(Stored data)
----------

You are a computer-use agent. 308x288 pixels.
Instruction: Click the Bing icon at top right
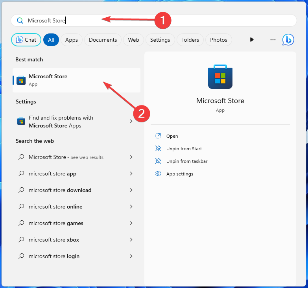click(288, 40)
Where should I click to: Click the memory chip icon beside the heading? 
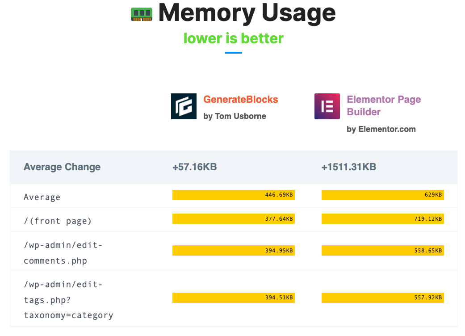tap(142, 15)
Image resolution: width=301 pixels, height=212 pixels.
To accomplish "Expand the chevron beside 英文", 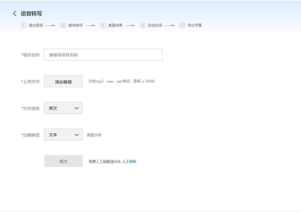I will [76, 108].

----------

» **Activity**
Go through the entries above and pull out each line with "pixels" in it.

» **Result**
You are a computer-use agent. 308x288 pixels.
Image resolution: width=301 pixels, height=212 pixels.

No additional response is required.